▶ **TASK TO CARRY OUT**
Please set down the entries below once more, exactly.

————

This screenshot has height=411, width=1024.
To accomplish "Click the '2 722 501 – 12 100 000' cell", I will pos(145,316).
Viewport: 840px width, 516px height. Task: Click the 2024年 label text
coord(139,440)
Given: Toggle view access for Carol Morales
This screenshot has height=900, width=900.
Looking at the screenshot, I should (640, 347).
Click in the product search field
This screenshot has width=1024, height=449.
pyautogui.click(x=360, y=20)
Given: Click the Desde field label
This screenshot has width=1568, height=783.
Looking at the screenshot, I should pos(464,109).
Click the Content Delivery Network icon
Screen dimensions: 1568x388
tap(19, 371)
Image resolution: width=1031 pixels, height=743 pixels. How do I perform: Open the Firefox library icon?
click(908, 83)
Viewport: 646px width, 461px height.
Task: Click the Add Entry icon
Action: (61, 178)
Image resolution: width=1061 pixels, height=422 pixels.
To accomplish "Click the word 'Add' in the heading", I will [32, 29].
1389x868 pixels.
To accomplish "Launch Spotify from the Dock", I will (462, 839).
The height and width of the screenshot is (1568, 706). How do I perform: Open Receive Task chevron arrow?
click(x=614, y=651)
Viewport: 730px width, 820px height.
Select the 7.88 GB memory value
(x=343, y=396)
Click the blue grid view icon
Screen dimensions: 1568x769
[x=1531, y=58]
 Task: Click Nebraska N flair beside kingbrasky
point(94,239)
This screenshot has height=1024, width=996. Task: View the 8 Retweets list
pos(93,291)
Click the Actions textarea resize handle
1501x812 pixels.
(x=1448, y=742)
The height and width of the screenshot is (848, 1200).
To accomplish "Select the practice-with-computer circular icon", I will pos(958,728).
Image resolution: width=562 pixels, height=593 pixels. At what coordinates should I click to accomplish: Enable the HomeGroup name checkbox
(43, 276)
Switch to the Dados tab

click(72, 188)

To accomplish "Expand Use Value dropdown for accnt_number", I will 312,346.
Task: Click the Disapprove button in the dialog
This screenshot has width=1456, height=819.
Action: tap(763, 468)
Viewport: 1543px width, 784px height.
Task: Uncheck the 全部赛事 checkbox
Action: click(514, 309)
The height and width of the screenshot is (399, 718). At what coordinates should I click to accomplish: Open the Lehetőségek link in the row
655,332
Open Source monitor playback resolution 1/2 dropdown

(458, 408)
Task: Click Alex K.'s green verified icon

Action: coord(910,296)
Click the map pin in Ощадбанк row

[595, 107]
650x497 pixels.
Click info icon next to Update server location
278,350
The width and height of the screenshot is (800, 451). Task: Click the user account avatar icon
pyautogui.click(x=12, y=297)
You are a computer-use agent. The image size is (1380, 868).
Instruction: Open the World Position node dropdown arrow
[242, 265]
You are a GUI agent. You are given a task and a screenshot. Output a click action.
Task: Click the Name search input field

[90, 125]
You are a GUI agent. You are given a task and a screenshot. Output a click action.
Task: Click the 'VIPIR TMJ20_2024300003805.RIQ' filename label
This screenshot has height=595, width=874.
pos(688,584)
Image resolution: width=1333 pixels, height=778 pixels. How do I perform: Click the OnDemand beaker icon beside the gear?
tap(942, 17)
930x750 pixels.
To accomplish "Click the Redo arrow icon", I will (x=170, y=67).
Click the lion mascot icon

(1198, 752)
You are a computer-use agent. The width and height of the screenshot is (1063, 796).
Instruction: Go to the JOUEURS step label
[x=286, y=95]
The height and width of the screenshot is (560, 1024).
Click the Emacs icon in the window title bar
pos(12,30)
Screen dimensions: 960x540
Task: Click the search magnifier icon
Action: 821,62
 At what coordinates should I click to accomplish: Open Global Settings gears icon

————

▶ **OUTPUT FOR THIS EXERCISE**
This screenshot has height=411, width=1024.
To accomplish "Click the '2 722 501 – 12 100 000' cell", I will pos(145,316).
Viewport: 840px width, 516px height. Task: Click the 2024年 label text
coord(139,440)
Given: Toggle view access for Carol Morales
This screenshot has height=900, width=900.
Looking at the screenshot, I should (640, 347).
Click in the product search field
This screenshot has width=1024, height=449.
pyautogui.click(x=360, y=20)
Given: Click the Desde field label
This screenshot has width=1568, height=783.
Looking at the screenshot, I should pos(464,109).
Click the Content Delivery Network icon
Screen dimensions: 1568x388
tap(19, 371)
Image resolution: width=1031 pixels, height=743 pixels. How do I perform: Open the Firefox library icon?
click(908, 83)
Viewport: 646px width, 461px height.
Task: Click the Add Entry icon
Action: (61, 178)
Image resolution: width=1061 pixels, height=422 pixels.
To accomplish "Click the word 'Add' in the heading", I will [32, 29].
1389x868 pixels.
To accomplish "Launch Spotify from the Dock", I will (462, 839).
The height and width of the screenshot is (1568, 706). How do I perform: Open Receive Task chevron arrow?
click(x=614, y=651)
Viewport: 730px width, 820px height.
Select the 7.88 GB memory value
(x=343, y=396)
Click the blue grid view icon
Screen dimensions: 1568x769
[x=1531, y=58]
 Task: Click Nebraska N flair beside kingbrasky
point(94,239)
This screenshot has height=1024, width=996. Task: View the 8 Retweets list
pos(93,291)
Click the Actions textarea resize handle
1501x812 pixels.
(x=1448, y=742)
The height and width of the screenshot is (848, 1200).
To accomplish "Select the practice-with-computer circular icon", I will pos(958,728).
Image resolution: width=562 pixels, height=593 pixels. At what coordinates should I click to accomplish: Enable the HomeGroup name checkbox
(43, 276)
Switch to the Dados tab

click(72, 188)

To accomplish "Expand Use Value dropdown for accnt_number", I will 312,346.
Task: Click the Disapprove button in the dialog
This screenshot has width=1456, height=819.
Action: tap(763, 468)
Viewport: 1543px width, 784px height.
Task: Uncheck the 全部赛事 checkbox
Action: click(514, 309)
The height and width of the screenshot is (399, 718). At what coordinates should I click to accomplish: Open the Lehetőségek link in the row
655,332
Open Source monitor playback resolution 1/2 dropdown

(458, 408)
Task: Click Alex K.'s green verified icon

Action: coord(910,296)
Click the map pin in Ощадбанк row

[595, 107]
650x497 pixels.
Click info icon next to Update server location
278,350
The width and height of the screenshot is (800, 451). Task: Click the user account avatar icon
pyautogui.click(x=12, y=297)
You are a computer-use agent. The image size is (1380, 868).
Instruction: Open the World Position node dropdown arrow
[242, 265]
You are a GUI agent. You are given a task and a screenshot. Output a click action.
Task: Click the Name search input field

[90, 125]
You are a GUI agent. You are given a task and a screenshot. Output a click action.
Task: Click the 'VIPIR TMJ20_2024300003805.RIQ' filename label
This screenshot has height=595, width=874.
pos(688,584)
Image resolution: width=1333 pixels, height=778 pixels. How do I perform: Click the OnDemand beaker icon beside the gear?
tap(942, 17)
930x750 pixels.
To accomplish "Click the Redo arrow icon", I will (x=170, y=67).
Click the lion mascot icon

(1198, 752)
You are a computer-use agent. The width and height of the screenshot is (1063, 796).
Instruction: Go to the JOUEURS step label
[x=286, y=95]
The height and width of the screenshot is (560, 1024).
Click the Emacs icon in the window title bar
pos(12,30)
Screen dimensions: 960x540
Task: Click the search magnifier icon
Action: 821,62
 At what coordinates should I click to accomplish: Open Global Settings gears icon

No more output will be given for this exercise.